(Items from a data source)
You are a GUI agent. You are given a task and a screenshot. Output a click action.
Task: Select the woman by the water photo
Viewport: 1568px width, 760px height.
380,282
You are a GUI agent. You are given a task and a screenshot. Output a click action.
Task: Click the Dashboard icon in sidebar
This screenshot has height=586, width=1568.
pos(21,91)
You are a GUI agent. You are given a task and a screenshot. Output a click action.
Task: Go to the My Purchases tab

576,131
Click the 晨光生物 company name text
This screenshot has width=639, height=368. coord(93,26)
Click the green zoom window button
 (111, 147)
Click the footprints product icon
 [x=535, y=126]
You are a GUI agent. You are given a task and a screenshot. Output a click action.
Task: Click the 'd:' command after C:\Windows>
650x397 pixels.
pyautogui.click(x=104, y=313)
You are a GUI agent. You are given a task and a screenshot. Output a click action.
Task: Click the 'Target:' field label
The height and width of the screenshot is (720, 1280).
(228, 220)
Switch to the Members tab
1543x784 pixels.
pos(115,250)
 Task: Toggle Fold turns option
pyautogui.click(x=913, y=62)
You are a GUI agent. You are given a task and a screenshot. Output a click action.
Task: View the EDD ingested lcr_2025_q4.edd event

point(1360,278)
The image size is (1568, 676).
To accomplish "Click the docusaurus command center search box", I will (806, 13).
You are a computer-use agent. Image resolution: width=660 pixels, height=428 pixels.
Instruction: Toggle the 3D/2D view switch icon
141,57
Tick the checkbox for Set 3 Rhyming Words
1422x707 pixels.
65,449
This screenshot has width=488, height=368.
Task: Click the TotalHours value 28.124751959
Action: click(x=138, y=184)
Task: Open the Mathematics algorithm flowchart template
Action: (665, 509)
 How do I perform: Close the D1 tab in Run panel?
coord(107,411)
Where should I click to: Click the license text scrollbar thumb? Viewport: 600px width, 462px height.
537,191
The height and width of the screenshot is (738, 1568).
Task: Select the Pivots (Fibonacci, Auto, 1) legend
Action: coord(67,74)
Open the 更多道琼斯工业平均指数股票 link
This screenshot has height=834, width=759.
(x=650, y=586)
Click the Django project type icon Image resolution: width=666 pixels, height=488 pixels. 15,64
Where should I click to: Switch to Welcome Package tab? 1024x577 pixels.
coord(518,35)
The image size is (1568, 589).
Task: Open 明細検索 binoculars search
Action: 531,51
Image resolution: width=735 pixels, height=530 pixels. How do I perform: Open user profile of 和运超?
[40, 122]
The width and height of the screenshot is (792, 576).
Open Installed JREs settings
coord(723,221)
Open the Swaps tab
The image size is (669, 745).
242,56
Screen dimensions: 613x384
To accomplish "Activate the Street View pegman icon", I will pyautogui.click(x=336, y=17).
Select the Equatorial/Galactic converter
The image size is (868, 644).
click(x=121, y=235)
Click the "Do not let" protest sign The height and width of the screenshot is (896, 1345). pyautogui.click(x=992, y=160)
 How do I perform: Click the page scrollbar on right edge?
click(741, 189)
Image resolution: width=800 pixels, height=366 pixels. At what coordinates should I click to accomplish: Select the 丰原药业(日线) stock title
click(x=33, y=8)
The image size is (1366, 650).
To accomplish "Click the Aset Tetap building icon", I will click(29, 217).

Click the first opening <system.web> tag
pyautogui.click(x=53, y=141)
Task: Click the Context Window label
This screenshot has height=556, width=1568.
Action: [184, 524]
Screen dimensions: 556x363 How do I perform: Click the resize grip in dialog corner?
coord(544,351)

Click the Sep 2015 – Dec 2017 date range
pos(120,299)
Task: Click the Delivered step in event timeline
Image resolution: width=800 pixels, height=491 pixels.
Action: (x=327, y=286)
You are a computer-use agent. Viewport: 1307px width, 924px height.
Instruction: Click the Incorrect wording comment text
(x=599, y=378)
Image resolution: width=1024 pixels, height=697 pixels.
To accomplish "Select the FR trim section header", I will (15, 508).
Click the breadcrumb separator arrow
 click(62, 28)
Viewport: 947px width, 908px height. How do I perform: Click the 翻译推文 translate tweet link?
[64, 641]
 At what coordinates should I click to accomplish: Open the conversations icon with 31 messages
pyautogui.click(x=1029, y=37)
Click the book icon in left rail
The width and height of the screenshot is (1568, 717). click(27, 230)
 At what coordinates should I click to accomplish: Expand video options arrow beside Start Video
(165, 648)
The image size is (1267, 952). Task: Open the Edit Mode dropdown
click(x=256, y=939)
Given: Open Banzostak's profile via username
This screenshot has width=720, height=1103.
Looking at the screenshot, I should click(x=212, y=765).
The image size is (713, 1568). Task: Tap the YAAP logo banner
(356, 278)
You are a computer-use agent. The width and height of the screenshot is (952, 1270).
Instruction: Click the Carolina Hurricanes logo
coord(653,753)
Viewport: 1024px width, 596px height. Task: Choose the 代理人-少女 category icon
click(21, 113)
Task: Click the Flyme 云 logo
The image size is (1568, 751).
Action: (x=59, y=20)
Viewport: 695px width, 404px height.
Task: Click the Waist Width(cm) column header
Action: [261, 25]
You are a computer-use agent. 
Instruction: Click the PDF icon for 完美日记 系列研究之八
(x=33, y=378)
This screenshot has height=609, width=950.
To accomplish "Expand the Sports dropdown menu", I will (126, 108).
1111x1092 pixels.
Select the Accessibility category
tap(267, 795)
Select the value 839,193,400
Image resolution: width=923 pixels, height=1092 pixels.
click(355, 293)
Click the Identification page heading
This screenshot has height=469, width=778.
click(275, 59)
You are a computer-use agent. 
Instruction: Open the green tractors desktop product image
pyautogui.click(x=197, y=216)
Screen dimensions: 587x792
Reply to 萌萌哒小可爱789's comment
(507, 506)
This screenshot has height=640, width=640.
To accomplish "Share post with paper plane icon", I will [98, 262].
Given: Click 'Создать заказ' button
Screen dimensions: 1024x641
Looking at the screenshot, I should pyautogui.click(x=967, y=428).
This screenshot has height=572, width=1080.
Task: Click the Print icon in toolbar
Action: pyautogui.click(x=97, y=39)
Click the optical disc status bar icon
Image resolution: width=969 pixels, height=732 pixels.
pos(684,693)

**What is required**. Write out only the lines that run from the line containing "Tick the checkbox for Set 3 Rhyming Words" through the line containing "The width and height of the screenshot is (792, 576).", both included, exactly as they appear above.

**Answer box**.
Tick the checkbox for Set 3 Rhyming Words
1422x707 pixels.
65,449
This screenshot has width=488, height=368.
Task: Click the TotalHours value 28.124751959
Action: click(x=138, y=184)
Task: Open the Mathematics algorithm flowchart template
Action: (665, 509)
 How do I perform: Close the D1 tab in Run panel?
coord(107,411)
Where should I click to: Click the license text scrollbar thumb? Viewport: 600px width, 462px height.
537,191
The height and width of the screenshot is (738, 1568).
Task: Select the Pivots (Fibonacci, Auto, 1) legend
Action: coord(67,74)
Open the 更多道琼斯工业平均指数股票 link
This screenshot has height=834, width=759.
(x=650, y=586)
Click the Django project type icon Image resolution: width=666 pixels, height=488 pixels. 15,64
Where should I click to: Switch to Welcome Package tab? 1024x577 pixels.
coord(518,35)
The image size is (1568, 589).
Task: Open 明細検索 binoculars search
Action: 531,51
Image resolution: width=735 pixels, height=530 pixels. How do I perform: Open user profile of 和运超?
[40, 122]
The width and height of the screenshot is (792, 576).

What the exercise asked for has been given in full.